Stored items:
§
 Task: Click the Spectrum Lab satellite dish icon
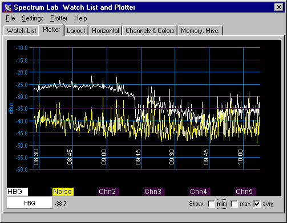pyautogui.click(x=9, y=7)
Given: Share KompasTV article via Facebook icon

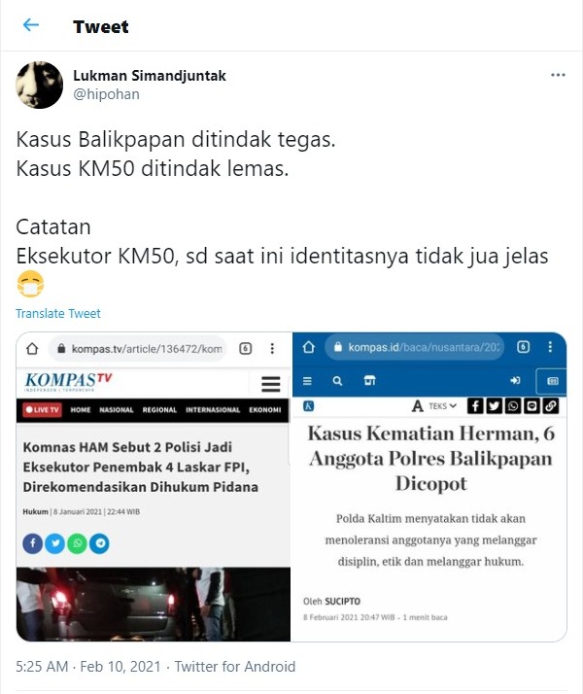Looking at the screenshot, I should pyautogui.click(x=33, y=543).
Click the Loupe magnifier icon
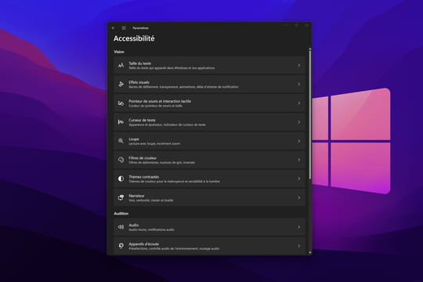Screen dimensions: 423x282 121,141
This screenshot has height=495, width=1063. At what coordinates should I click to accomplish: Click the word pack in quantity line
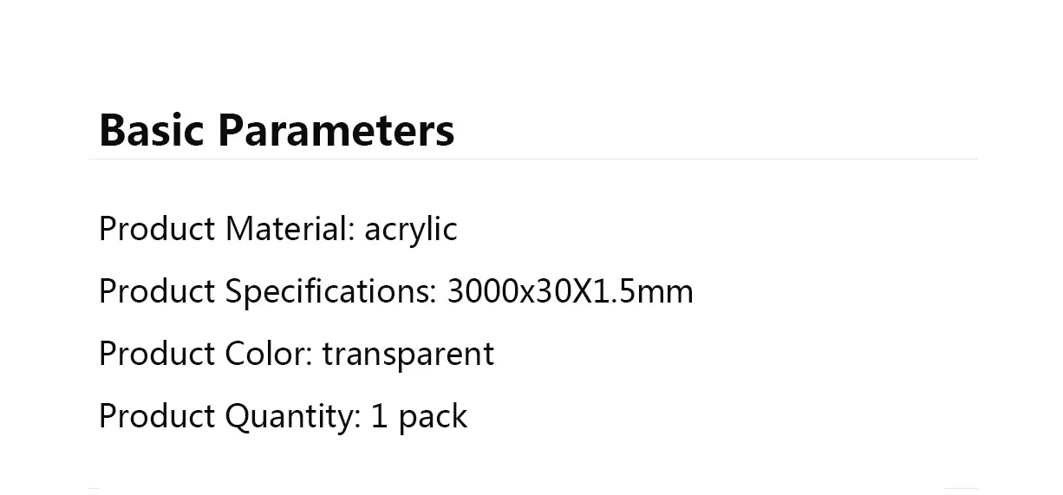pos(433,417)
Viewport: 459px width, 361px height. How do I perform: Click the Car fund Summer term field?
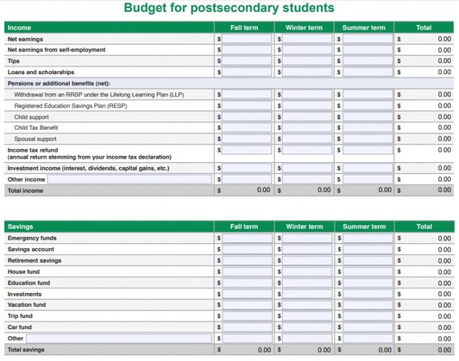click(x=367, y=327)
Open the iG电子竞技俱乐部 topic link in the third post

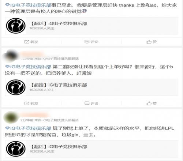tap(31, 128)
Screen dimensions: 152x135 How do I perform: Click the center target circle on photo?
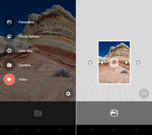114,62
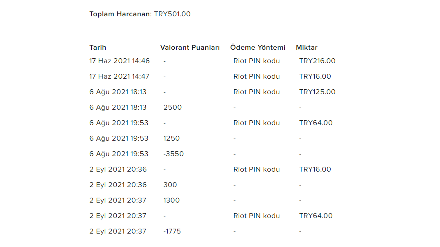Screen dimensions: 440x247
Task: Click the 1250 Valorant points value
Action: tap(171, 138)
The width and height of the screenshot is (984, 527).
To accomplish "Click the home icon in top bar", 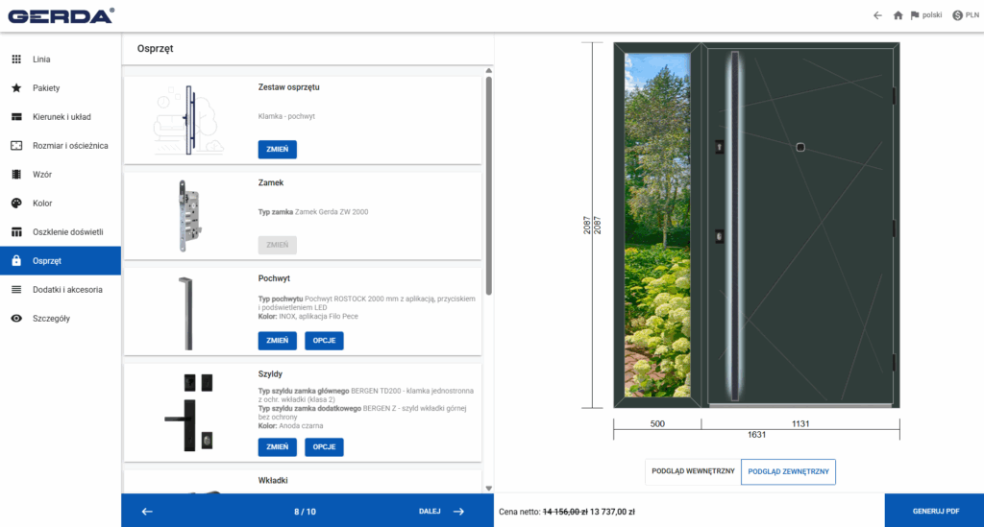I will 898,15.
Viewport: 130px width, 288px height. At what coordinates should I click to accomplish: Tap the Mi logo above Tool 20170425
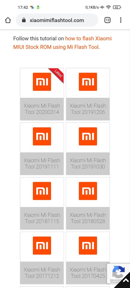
§
**ACTIVITY:**
Would you copy, word for word, only the lines above from the one containing "Open the iG电子竞技俱乐部" through the one containing "The width and", both included, and please leave out the pictures?

**WORKED SOLUTION:**
Open the iG电子竞技俱乐部 topic link in the third post

tap(31, 128)
Screen dimensions: 152x135 How do I perform: Click the center target circle on photo?
114,62
Screen dimensions: 440x247
Task: Click the 1250 Valorant points value
Action: tap(171, 138)
The width and height of the screenshot is (984, 527).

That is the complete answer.